I came up and poked him in the chest, "Conner McDermott your still the ass you were over five years ago. You want to believe things the way you saw them. Screw the truth right?!"

"You never tried to tell me that I was fathering a child. Its six years later and I still didn't know until five minutes ago! The truth sort of speaks for itself now doesn't it," he pointed out.

It was the truth even though I didn't want to admit it, "Conner, listen I'm not going to lie to you. I don't think I would have told you about this for a long time had I the choice in the matter-"

"That's such a comfort," he remarked cutting me off.

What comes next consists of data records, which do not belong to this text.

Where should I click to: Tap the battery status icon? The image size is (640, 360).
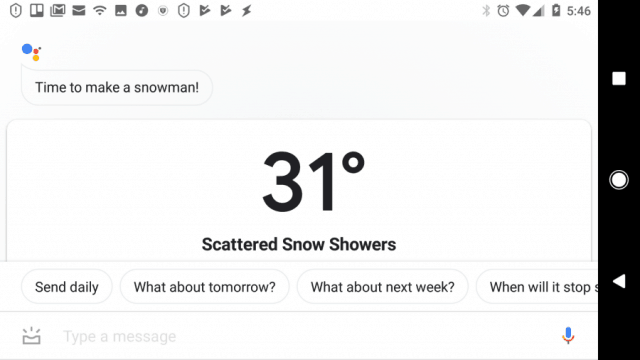(x=556, y=10)
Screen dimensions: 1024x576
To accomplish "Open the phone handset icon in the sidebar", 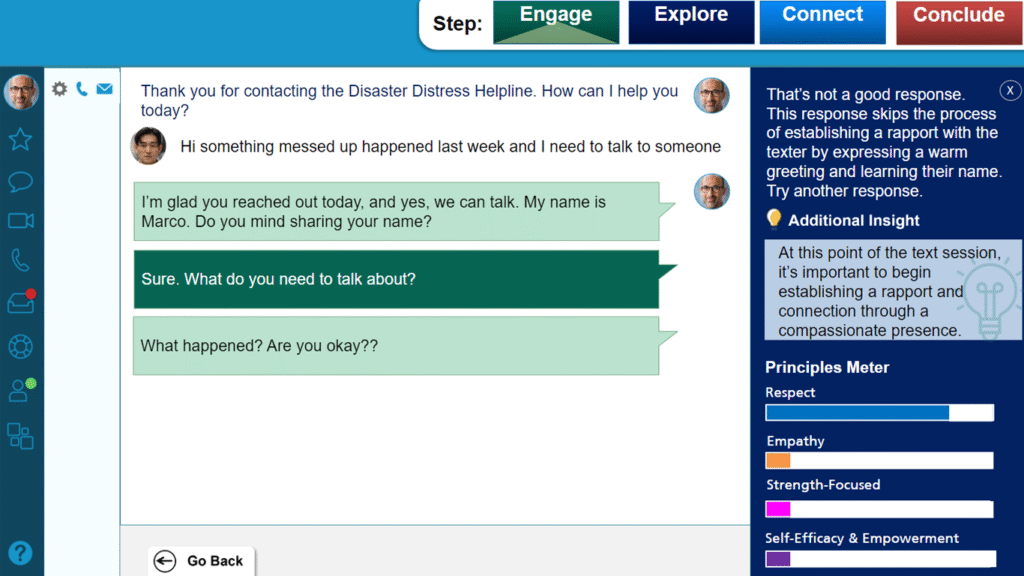I will [21, 258].
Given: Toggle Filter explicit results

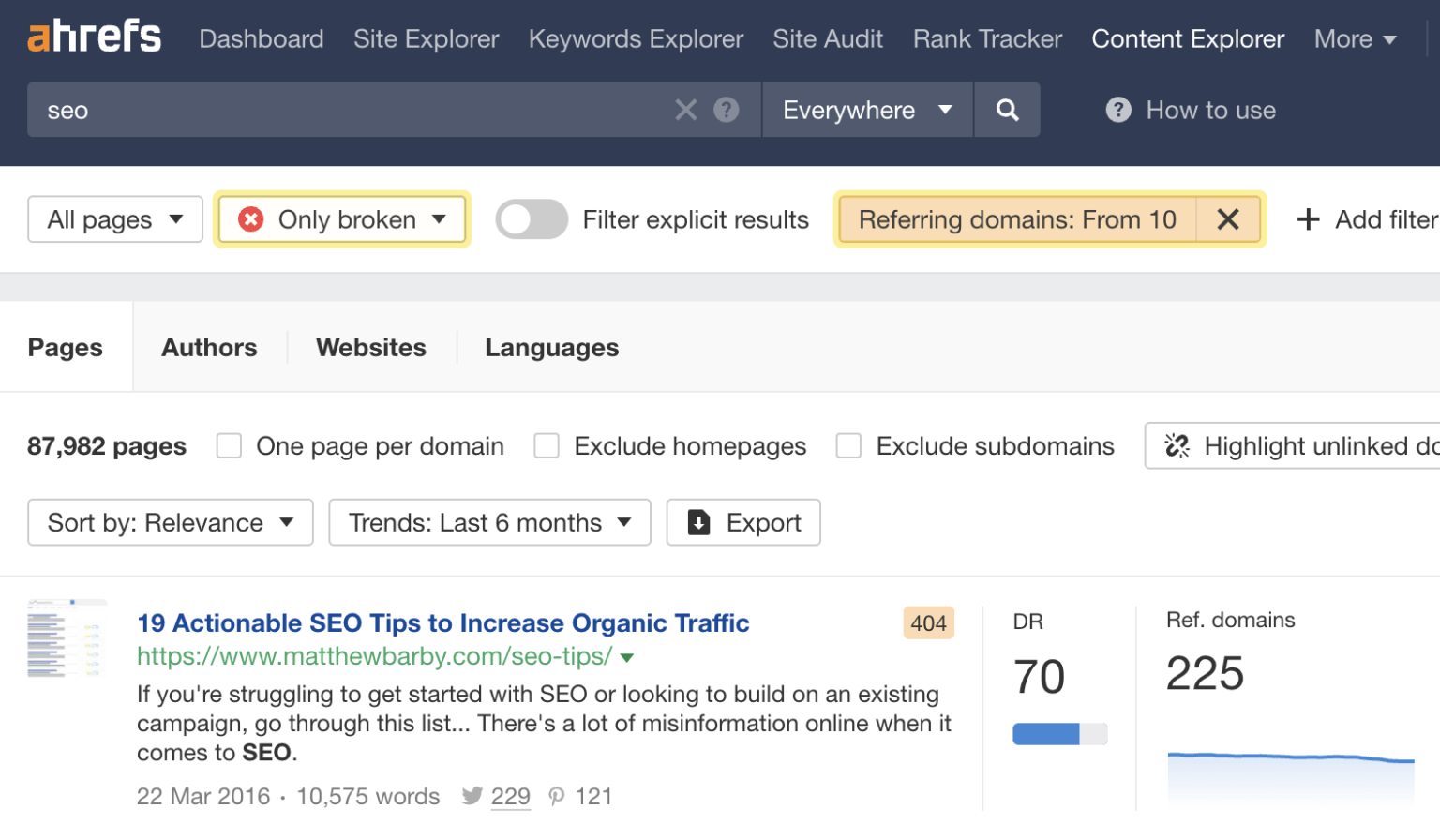Looking at the screenshot, I should tap(532, 219).
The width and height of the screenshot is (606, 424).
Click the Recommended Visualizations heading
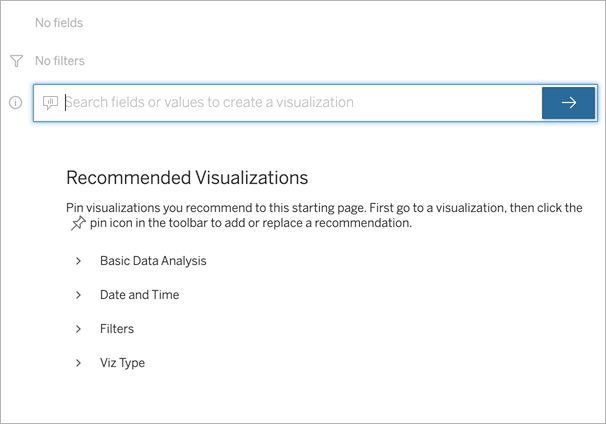tap(186, 178)
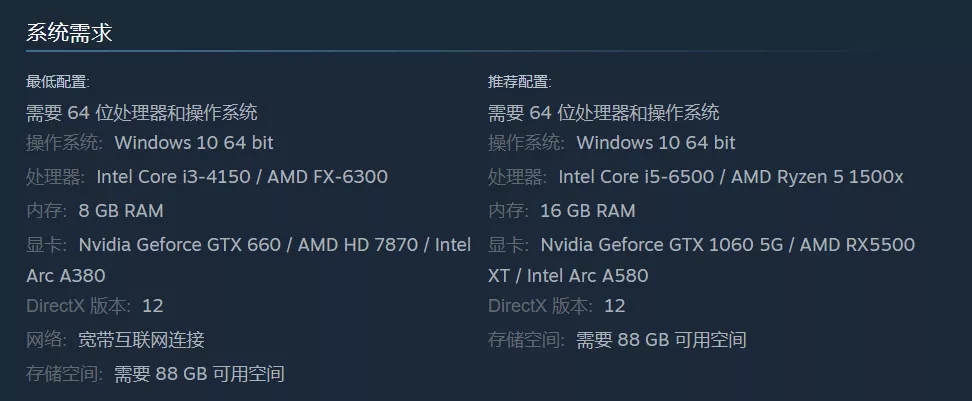Click the XT / Intel Arc A580 text

pyautogui.click(x=568, y=276)
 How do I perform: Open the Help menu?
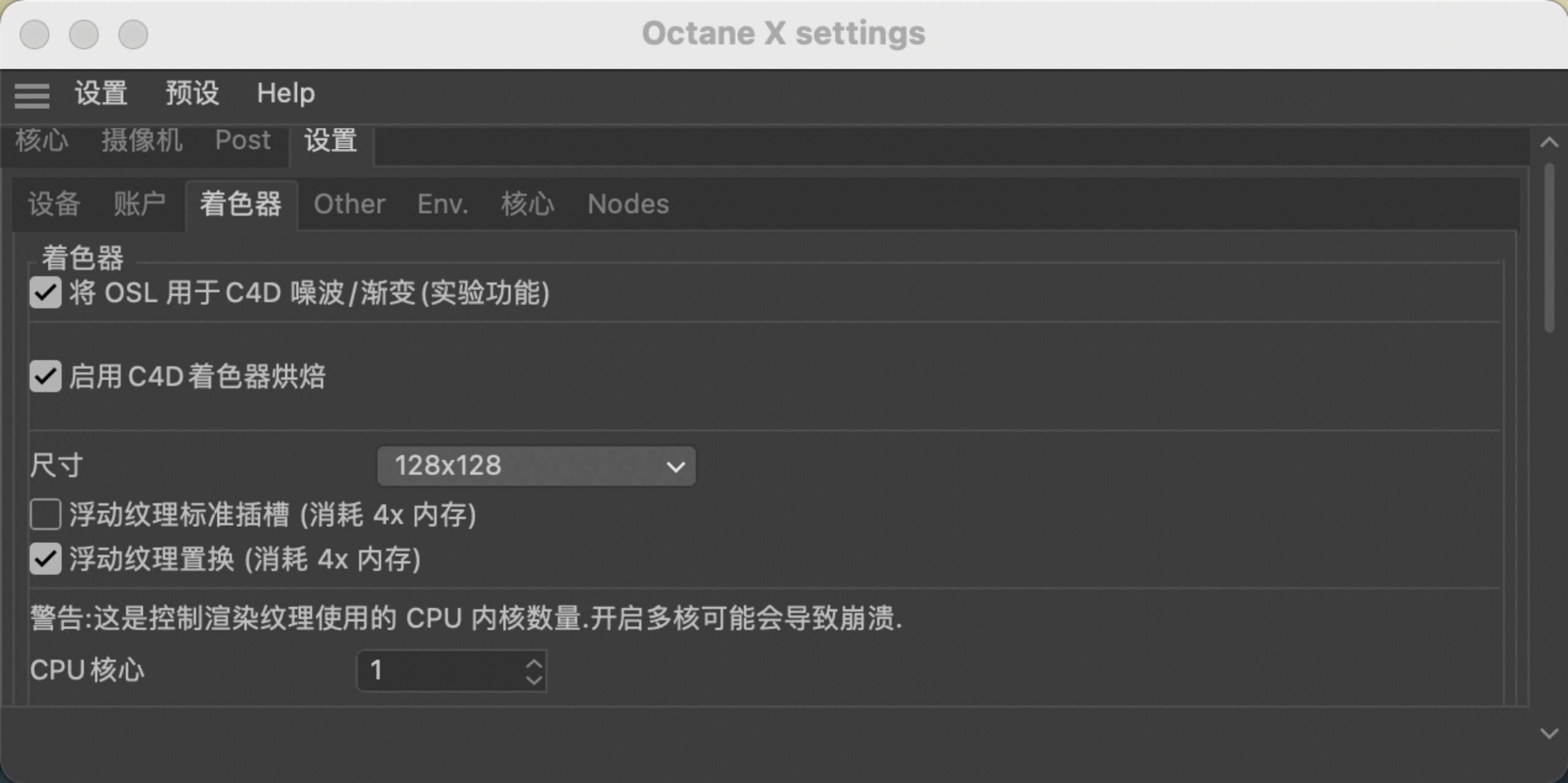coord(285,94)
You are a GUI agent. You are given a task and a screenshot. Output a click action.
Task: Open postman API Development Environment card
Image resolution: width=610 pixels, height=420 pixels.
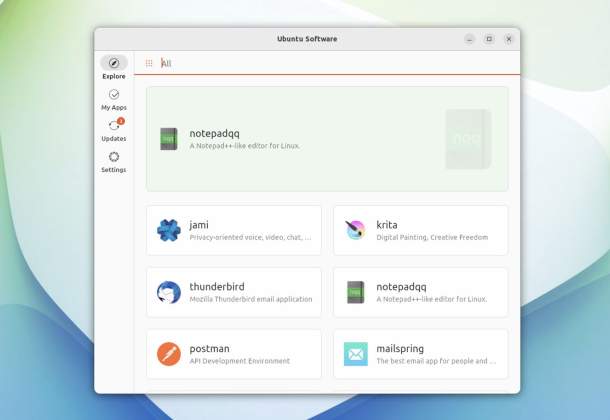click(234, 354)
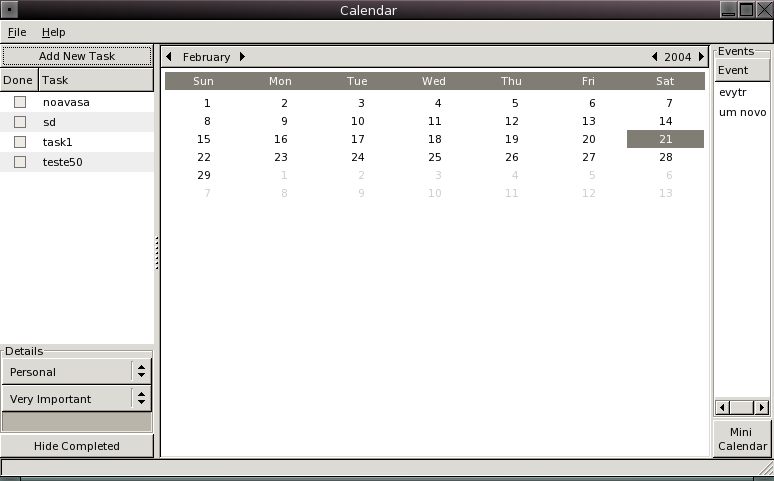Go to previous month arrow before February
Viewport: 774px width, 481px height.
click(168, 57)
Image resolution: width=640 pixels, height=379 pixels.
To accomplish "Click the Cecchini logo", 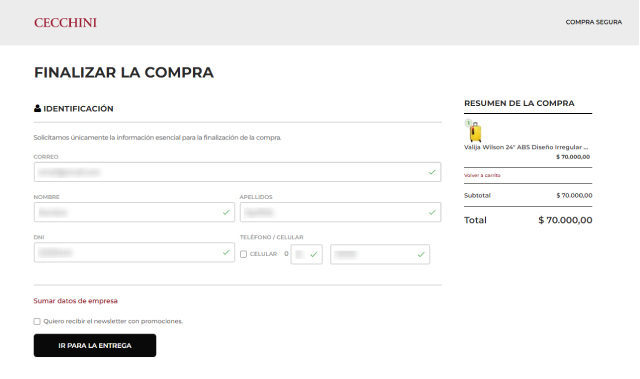I will click(x=65, y=22).
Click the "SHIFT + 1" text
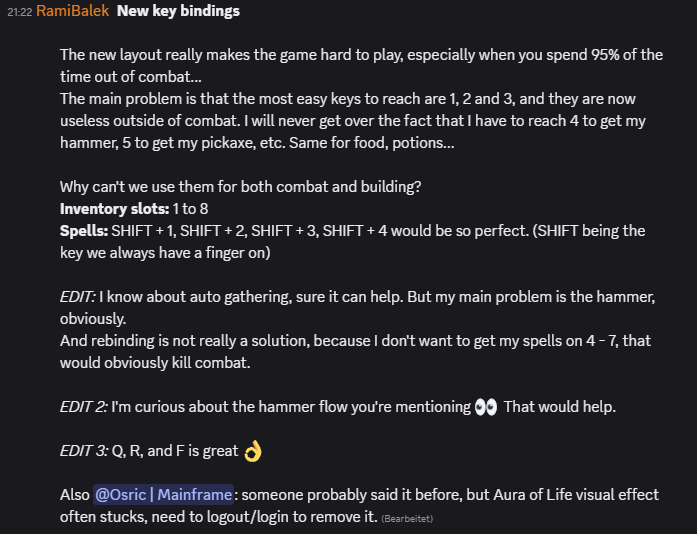The height and width of the screenshot is (534, 697). (143, 231)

I ignored him and went on, "but you came home. I couldn't hide anymore because I'm here and you would have heard it from someone else. I didn't want that. I didn't want to tell you know partly because I still don't think you're ready and partly because of my own selfish reasons. The important thing now is that I told you and you know. I'm not looking for a friendship here."

"How can you make any assumptions about what kind of person I am, is beyond me" he pointed out looking livid.

"How can you think for one minute that you've changed at all? You still only think of yourself."

"You were the one thinking of only yourself when you didn't tell me that you were pregnant."

"I am not going to point out that you were the one that left this place, and didn't want to hear from anyone who lived here. I called you once, in a moment of weakness. You couldn't wait to get off the phone with me. You made it perfectly clear that you didn't want your past to interfere with your future, and I let you have your wish."

"I would have hoped that you would have let me decide-"

I cut him off with a hand, "Stop repeating yourself."

"I'll do whatever the hell I want."

"Grow up."

Conner looking border line panicked, "What am I going to do?"

I went rigid, "You can do whatever you want with this information."

"You can't change the past you know. I don't regret what I did and I never will. I still think it was the right thing to do. If I had the choice I think that I still wouldn't have told you now."

"Elizabeth, I realize that you love insulting me. I know that you can't change the past, but you might have just changed my engagement with this lovely information."